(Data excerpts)
▶

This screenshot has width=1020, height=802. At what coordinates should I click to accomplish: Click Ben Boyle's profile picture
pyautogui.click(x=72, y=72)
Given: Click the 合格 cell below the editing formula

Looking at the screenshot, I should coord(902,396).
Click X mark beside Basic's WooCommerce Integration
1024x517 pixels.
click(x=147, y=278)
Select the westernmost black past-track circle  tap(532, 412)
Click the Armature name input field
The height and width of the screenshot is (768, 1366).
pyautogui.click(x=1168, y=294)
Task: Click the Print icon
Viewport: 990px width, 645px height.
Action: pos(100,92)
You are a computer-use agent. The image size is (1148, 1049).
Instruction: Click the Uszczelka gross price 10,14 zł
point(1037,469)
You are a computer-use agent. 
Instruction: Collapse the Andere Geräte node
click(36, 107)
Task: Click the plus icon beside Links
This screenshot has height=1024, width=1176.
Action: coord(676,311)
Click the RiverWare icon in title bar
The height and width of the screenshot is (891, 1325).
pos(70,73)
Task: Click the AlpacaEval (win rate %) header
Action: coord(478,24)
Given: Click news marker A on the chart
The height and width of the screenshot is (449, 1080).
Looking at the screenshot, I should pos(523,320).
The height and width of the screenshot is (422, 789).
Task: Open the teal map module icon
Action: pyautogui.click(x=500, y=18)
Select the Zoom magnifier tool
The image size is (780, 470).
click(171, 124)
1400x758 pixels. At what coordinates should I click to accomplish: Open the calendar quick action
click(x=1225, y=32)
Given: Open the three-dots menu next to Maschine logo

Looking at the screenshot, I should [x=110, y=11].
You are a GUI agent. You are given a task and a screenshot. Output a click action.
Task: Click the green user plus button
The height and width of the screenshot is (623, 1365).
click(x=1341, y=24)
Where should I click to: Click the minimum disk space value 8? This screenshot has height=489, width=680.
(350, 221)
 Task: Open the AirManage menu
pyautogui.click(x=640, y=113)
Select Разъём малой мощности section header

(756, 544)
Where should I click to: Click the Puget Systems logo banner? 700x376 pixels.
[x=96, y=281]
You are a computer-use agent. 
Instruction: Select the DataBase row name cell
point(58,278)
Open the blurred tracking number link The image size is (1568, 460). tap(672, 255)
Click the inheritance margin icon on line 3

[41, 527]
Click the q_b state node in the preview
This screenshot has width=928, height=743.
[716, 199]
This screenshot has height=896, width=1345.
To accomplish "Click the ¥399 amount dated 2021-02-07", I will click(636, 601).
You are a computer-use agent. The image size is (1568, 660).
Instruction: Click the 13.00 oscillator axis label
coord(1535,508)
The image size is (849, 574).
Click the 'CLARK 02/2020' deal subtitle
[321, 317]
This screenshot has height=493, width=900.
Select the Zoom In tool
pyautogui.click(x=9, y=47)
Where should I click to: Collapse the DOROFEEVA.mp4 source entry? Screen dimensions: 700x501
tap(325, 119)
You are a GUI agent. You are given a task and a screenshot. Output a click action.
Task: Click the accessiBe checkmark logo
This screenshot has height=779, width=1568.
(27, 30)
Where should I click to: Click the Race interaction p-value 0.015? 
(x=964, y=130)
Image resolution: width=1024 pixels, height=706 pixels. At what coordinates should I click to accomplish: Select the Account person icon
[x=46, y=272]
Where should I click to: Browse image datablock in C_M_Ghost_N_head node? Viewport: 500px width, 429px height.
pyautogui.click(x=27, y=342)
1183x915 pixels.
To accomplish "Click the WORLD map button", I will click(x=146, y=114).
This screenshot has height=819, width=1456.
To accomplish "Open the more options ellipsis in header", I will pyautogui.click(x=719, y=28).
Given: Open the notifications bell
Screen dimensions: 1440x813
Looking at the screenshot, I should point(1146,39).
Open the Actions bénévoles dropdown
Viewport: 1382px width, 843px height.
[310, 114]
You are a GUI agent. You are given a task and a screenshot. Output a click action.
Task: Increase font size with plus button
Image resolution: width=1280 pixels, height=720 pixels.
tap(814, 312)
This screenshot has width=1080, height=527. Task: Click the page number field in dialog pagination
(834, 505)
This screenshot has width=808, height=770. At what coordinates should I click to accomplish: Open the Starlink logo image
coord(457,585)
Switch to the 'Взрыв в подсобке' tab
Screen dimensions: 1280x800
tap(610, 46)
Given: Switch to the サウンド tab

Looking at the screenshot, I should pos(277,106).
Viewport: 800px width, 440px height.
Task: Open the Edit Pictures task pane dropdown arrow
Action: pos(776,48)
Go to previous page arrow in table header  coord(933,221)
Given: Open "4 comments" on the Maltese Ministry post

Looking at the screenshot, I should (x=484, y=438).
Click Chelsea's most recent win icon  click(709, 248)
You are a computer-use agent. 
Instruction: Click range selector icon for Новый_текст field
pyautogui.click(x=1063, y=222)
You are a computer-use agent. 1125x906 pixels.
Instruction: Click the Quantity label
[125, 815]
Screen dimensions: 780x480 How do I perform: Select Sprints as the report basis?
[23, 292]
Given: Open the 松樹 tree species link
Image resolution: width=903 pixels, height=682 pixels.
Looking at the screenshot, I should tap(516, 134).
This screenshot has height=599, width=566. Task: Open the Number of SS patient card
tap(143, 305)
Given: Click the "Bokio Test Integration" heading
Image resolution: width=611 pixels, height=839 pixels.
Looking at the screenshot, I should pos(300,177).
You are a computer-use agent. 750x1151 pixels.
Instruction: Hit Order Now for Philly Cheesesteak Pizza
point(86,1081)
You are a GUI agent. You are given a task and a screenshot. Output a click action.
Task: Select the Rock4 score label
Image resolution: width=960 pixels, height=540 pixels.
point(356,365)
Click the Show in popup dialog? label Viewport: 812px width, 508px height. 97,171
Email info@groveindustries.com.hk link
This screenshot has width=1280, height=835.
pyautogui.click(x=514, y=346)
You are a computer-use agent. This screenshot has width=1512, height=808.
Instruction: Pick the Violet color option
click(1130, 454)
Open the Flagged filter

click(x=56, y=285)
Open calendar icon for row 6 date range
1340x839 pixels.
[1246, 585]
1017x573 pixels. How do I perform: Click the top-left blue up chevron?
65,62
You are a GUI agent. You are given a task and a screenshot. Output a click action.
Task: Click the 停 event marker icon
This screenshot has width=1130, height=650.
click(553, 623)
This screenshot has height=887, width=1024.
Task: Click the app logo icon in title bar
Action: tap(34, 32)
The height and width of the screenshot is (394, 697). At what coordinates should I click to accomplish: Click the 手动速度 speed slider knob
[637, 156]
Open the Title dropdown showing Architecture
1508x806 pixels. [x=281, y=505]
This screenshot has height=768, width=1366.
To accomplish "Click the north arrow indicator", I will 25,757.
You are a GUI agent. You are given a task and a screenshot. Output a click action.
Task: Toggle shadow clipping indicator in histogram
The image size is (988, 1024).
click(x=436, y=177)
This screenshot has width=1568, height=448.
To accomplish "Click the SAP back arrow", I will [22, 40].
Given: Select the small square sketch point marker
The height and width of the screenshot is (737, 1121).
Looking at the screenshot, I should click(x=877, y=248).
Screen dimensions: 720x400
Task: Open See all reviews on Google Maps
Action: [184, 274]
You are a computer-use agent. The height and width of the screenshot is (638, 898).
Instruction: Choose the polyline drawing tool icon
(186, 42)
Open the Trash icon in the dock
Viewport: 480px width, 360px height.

◀

Among the lines of the records above, count those holding the string "will", and report only the number.

5